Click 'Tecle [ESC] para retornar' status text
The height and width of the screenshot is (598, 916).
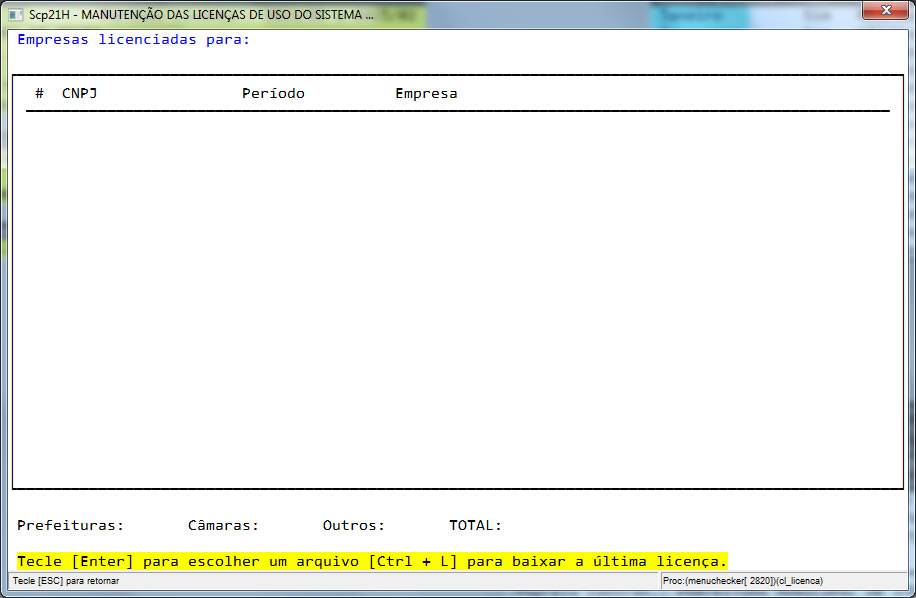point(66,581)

---

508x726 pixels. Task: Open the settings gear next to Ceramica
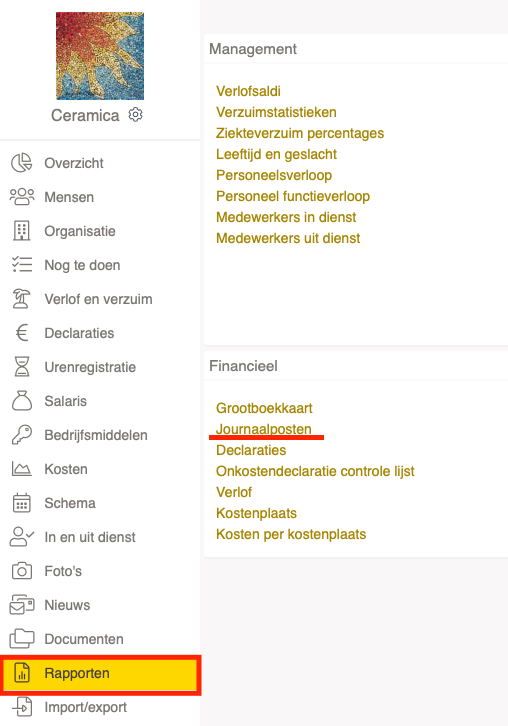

--

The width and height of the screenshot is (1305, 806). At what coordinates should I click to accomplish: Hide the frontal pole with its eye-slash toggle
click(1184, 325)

> **What to produce**: Copy each line above that contains the word "width", treating uppercase and lowercase as different.

> **Correct result**:
The height and width of the screenshot is (598, 916).
The width and height of the screenshot is (1305, 806). At what coordinates should I click to accomplish: Hide the frontal pole with its eye-slash toggle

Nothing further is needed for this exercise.